If you want medical care in a timely manner in Las Vegas, you must find a concierge doctor who is taking patients and pay $2000+ a year to be able to see the doctor and to be referred to specialists as needed.
Private schools have provided an escape hatch for parents fed up with poor quality government schooling. While the cost is considerable, parents make the sacrifice while still funding government schools with their tax dollars.
In Los Angeles, if you want your home or business protected from fires, you must hire concierge firefighters. Gary Baum wrote in The Hollywood Reporter, “Such concierge-style protection first gained public notice after the Woolsey blaze in 2018, when TMZ reported that Kim Kardashian and Kanye West had hired a private team to help save their Hidden Hills compound.”
Not just Hollywood’s elite are hiring private firefighters. Utility companies whose infrastructure requires careful upkeep and major insurers like AIG and Chubb, are calling on the services of private firefighters. Even government jurisdictions needing to supplement their fire departments, or lack thereof. Writes Baum:
According to The New York Times, fire crews can cost between $3,000 and $10,000 a day. The Hollywood Reporter has learned that the going rate per private firefighter is about $70 per hour, not including food and lodging.
As in the case of private schools, public sector firefighter unions take a dim view of private firefighters. “From the standpoint of first responders, they are not viewed as assets to be deployed,” tut-tutted Carroll Wills, a spokesperson for California Professional Firefighters, a labor union. “They’re viewed as a responsibility.”
Private contractors who work for owners of homes or private land comprise less than 1 percent of the private fire service industry, according to the National Wildfire Suppression Association. Some private firefighting companies contract with insurance carriers to protect properties, reports businessinsider.com.
This reminds us of Hans Hoppe’s case for insurance companies to provide national defense. “Within the framework of a complex modern economy based on worldwide division of labor, the most likely candidates to offer protection and defense services are insurance agencies,” Hoppe explained. “The better the protection of insured property, the lower are the damage claims and hence an insurer’s costs.
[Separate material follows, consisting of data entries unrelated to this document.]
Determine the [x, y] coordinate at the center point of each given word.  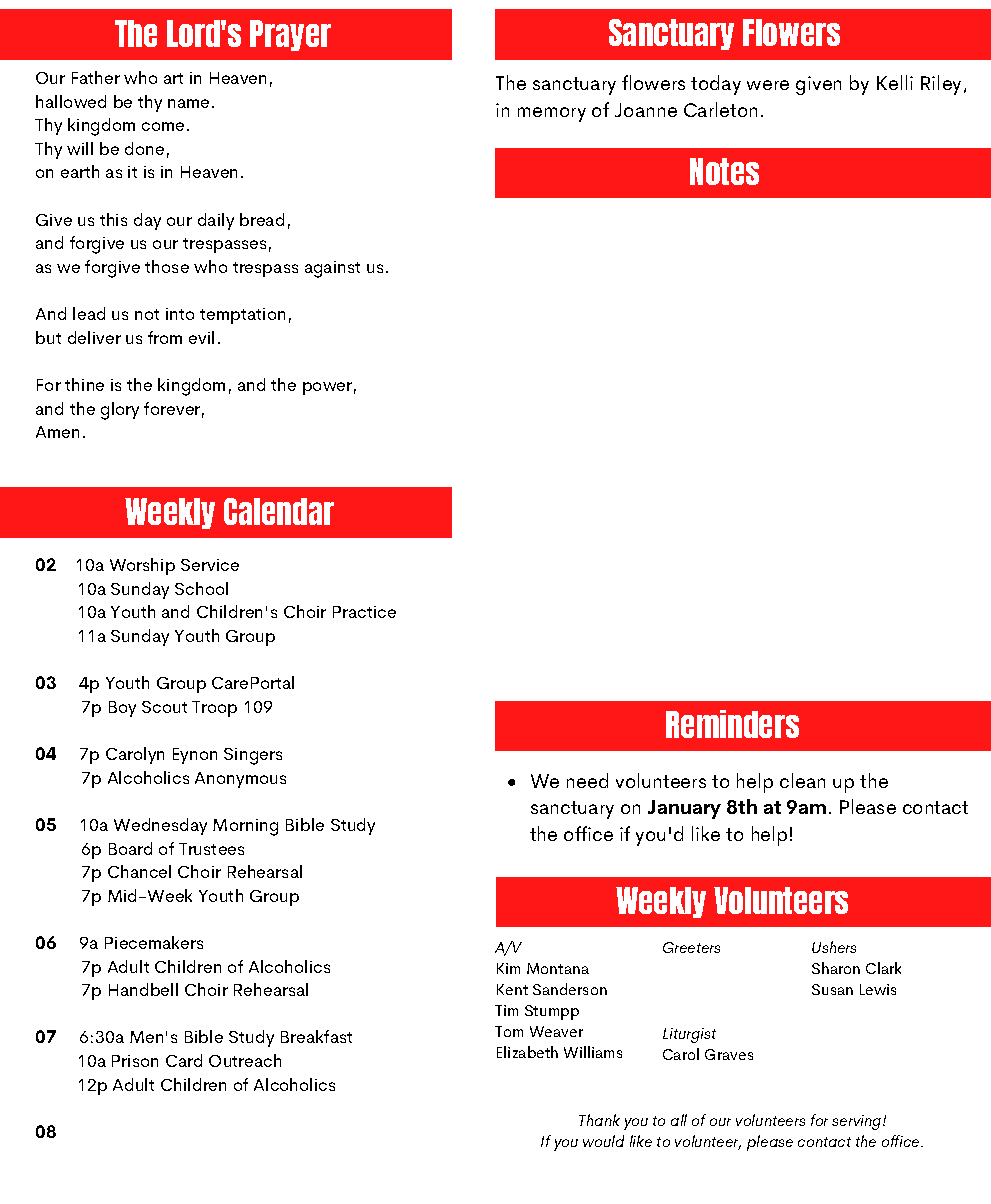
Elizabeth [527, 1052]
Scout [164, 707]
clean [802, 780]
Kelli [895, 82]
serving [858, 1122]
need [587, 780]
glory [120, 411]
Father [96, 77]
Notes [724, 171]
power [327, 388]
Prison [135, 1061]
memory [552, 114]
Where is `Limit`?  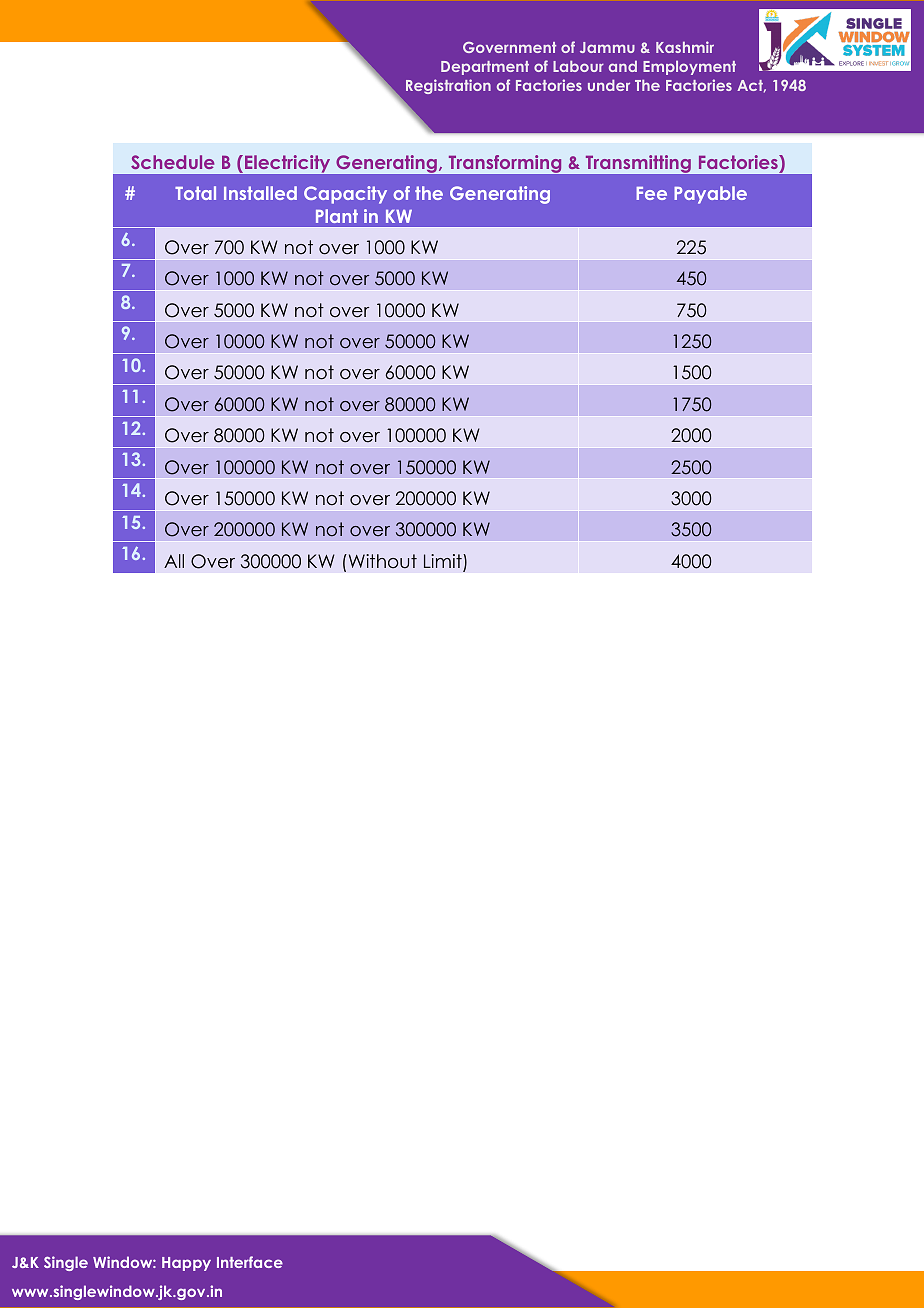
Limit is located at coordinates (444, 562).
Thus, to provide efficient protection appears to be in every insurer’s own financial interest.”
“You started seeing high-net-worth folks making phone calls,” Jess Wills, president of Firestorm Wildland Fire Suppression, told BI, saying he doesn’t publicly advertise the service. “For us, what happens is, fires kick-off, and then people start just getting online, Googling, searching ‘private fire protection,’ and somehow we come up.”
Joe Torres, the founder of All Risk Shield, said he offers on-site protection as a small portion of his business with the most basic (preventive maintenance) costing $2,500 per year. There are two additional tiers that include on-site firefighting during a blaze.
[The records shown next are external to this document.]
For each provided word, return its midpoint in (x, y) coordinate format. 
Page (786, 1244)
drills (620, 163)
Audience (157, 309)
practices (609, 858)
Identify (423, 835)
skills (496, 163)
Mr. Wills charges individuals a very similar rate to what the federal government pays — “for a three-person crew in California, he said his contracts with the federal government cost about $4,000 per day.”
“There’s no way for us as professional firefighters to vet their training, or their personal protective equipment,” Captain Dan Collins, a spokesperson for Cal Fire on the Palisades Fire told CalMatters.org.
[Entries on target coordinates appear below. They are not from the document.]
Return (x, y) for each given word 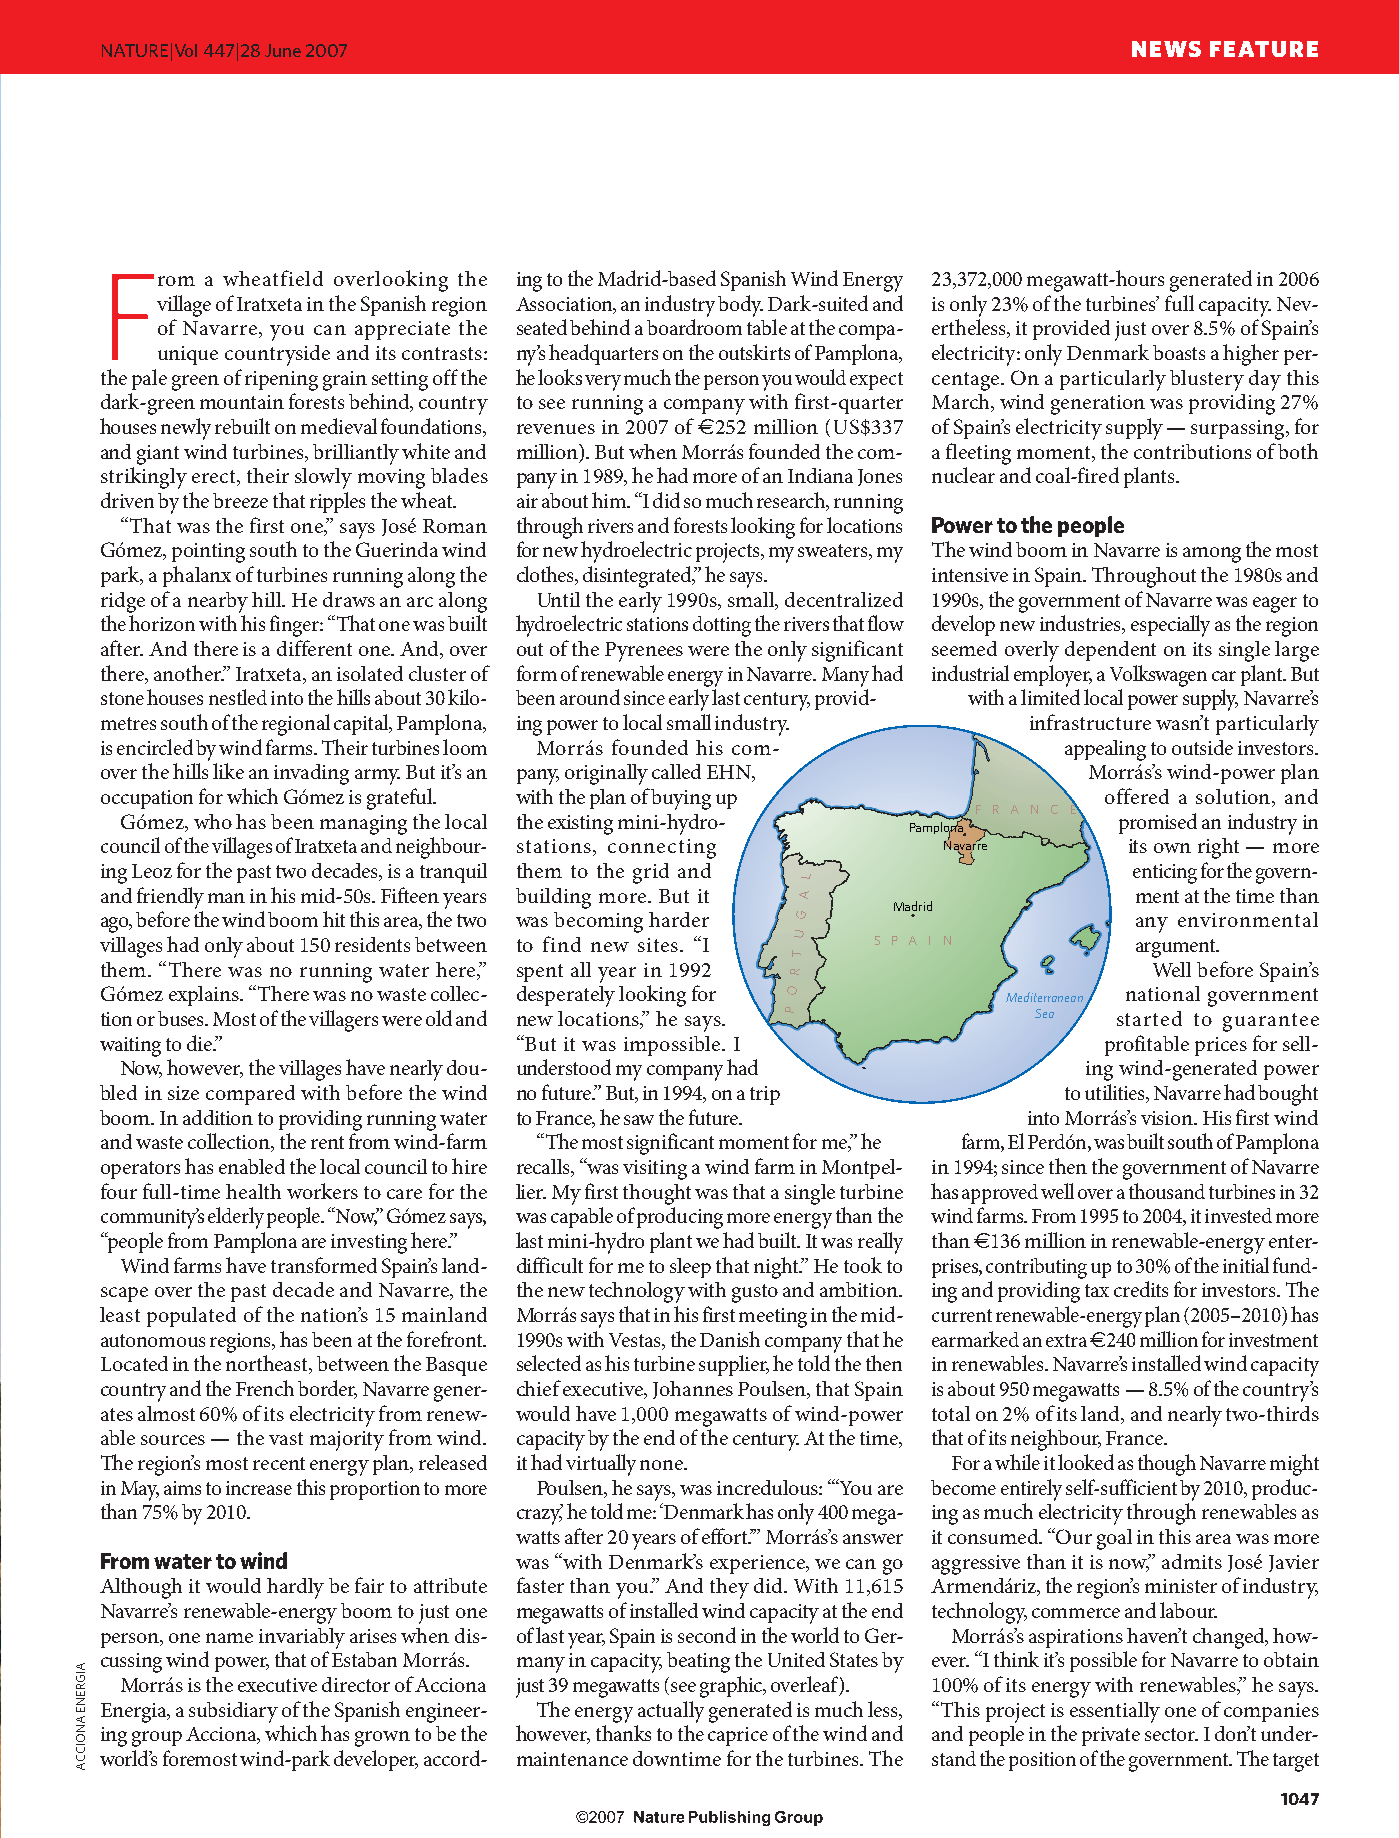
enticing (1165, 874)
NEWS (1166, 49)
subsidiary (233, 1712)
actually (671, 1712)
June (283, 50)
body (740, 306)
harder (679, 919)
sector (1171, 1734)
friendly (170, 898)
Oh brother. There have been private firefighting companies since the 1700s.
Insurers’ use of private firefighters “started years ago with some of the high-net-worth insurance carriers, but it’s moved into the standard market as well,” said Janet Ruiz, a spokesperson for the Insurance Information Institute, an industry association. “It is really part of the landscape now. And even average homeowners are really taking a look at their risk way more than they used to.”